Approximately 58% of the population is of the socialized mind, the first of three levels of adult mental complexity identified by neo-Piagetians Robert Kegan and Lisa Lahey. People in this mindset are shaped by their environment and external expectations. They have strong loyalty to groups and have faith in the belief systems and ideologies of these groups (politics and religion, most notably). Emotional and belief support is found in shared experiences and relationships. Making solely independent decisions is a difficulty for them. This is the majority.
The majority rarely thinks for itself. They act out of fear, and when a nation is running off of enough fear, a “messiah” will always rise up. Someone who promises to fix everything. And even if those promises are basically impossible, the country chooses them. This is where Trump came from. He embraced all the country’s fears and promised to fix them. He is a natural—and mathematically predictable—next step in our society.
But what happens now?
A few have theories on this, including Johan Galtung, who says it could reshape borders. “As a trans-border structure,” he says, “the collapse I am thinking of is global, not domestic. But it may have domestic repercussion, like white supremacists or even minorities like Hawaiians, Inuits, indigenous Americans and black Americans doing the same, maybe arguing for the United States as community, confederation rather than a ‘union.’”

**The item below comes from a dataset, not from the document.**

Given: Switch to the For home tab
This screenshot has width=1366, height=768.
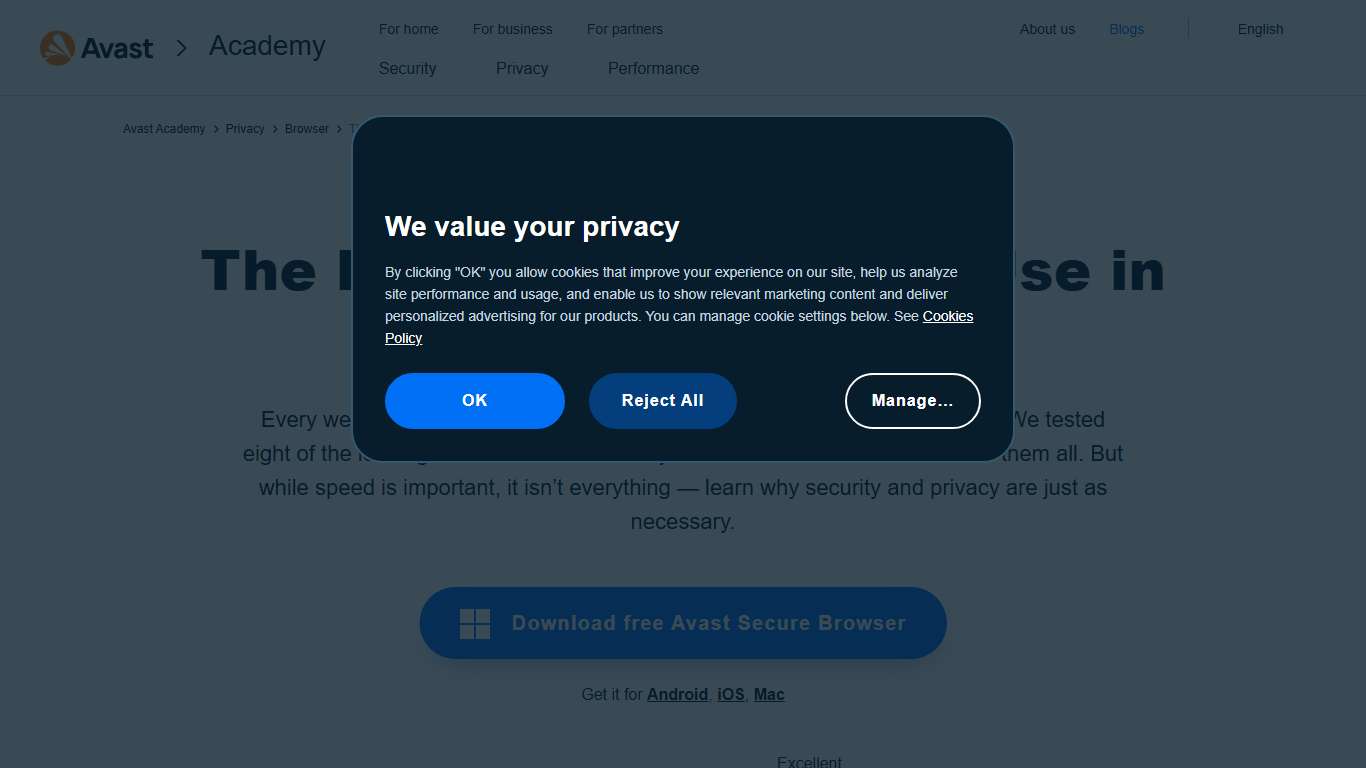Looking at the screenshot, I should (408, 29).
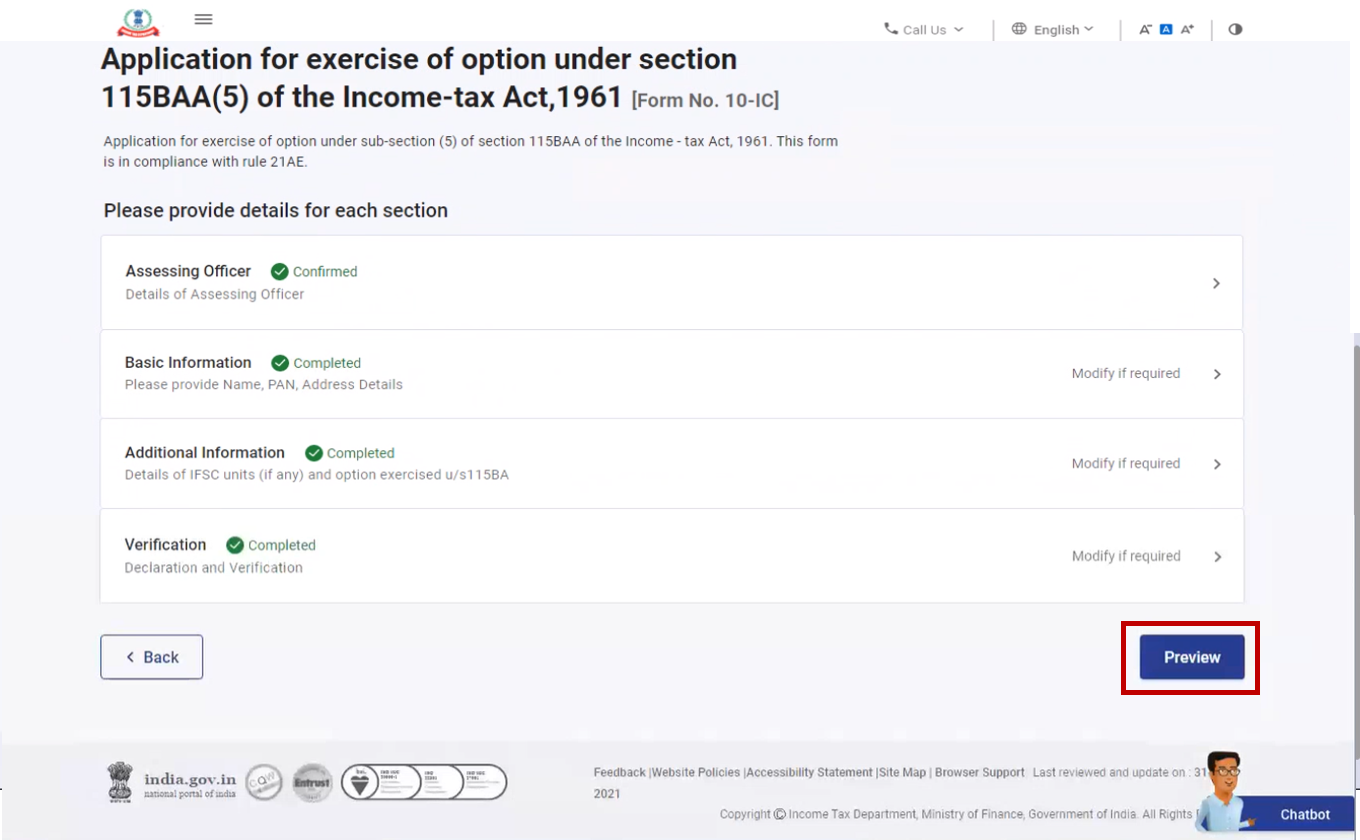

However, “[o]nly the naive will assume that new world to be paradise on earth. New systems emerge with their contradictions,” Galtung says. As the contradictions “mature, synchronize, and synergize the Center may loosen the grip in the Periphery in one conscious, enlightened act (de Gaulle) or see the Empire dissolve, slowly (UK) or quickly (the Soviet Union).”

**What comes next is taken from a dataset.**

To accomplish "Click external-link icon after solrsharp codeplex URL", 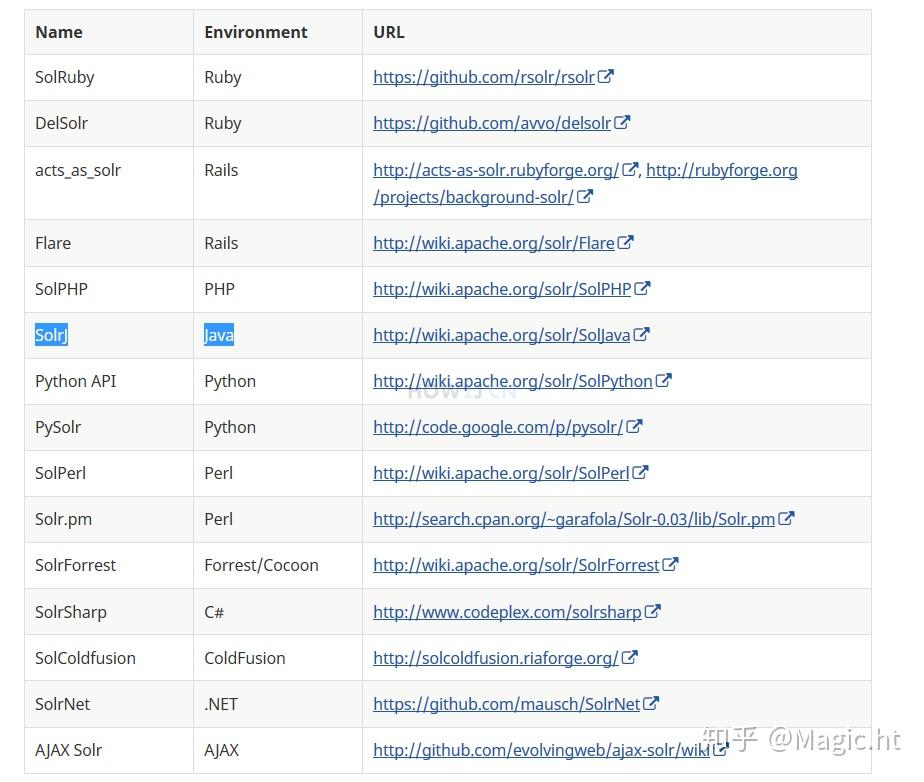I will [x=652, y=611].
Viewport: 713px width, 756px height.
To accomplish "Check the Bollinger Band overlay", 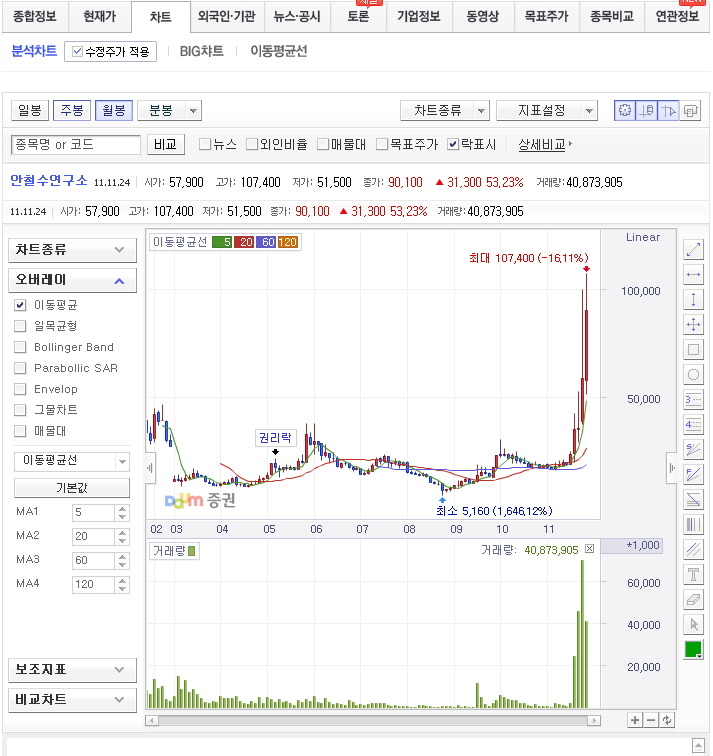I will point(20,347).
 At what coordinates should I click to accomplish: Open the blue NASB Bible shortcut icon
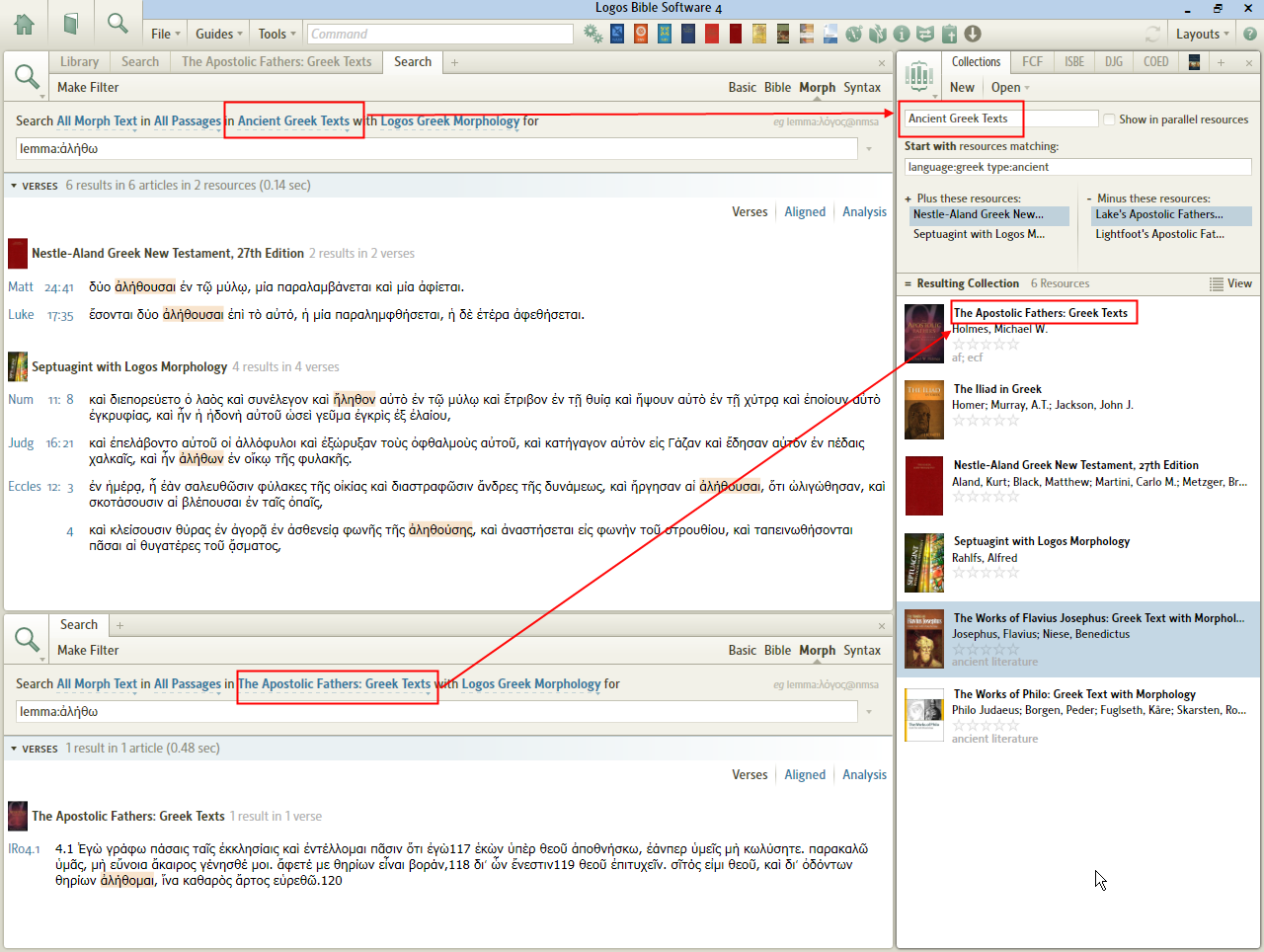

It is not really possible to predict what will happen next with enough accuracy to mean anything. But it will be a complicated collapse that could lead to something good or something bad. What we do know is that the world is more interconnected because of the United States than it has ever been in any point in history, and the entire system is more fragile than any society in history has ever been. Any collapse will have major repercussions.
Eberhard, John. “The Tytler Cycle Revisited.” Common Sense Government. Common Sense Government, 14 Mar. 2009. Web. 01 Mar. 2017.
Galtung, Johan. “Decline and Fall of US Empire.” Johan Galtung, Decline and Fall of US Empire. The Transnational Foundation of Peace and Future Research, 21 Jan. 2004. Web. 01 Mar. 2017.
Plato. The Republic. Trans. Benjamin Jowett. Minneapolis: First Avenue Editions, a Division of Lerner Group, 2015. Print.
Reis, Rick. “1110 Kegan’s Theory of the Evolution of Consciousness.” 1110 Kegan’s Theory of the Evolution of Consciousness. Tomorrow’s Professor, 2010. Web. 01 Mar. 2017.
“Robert Kegan’s Stages of Social Maturity/ Orders of Consciousness.” The Mouse Trap. The Mouse Trap, 30 Sept. 2008. Web. 01 Mar. 2017.
Tytler, Alexander F. Elements of General History, Ancient and Modern. Place of Publication Not Identified: Rareclub Com, 2012. Print.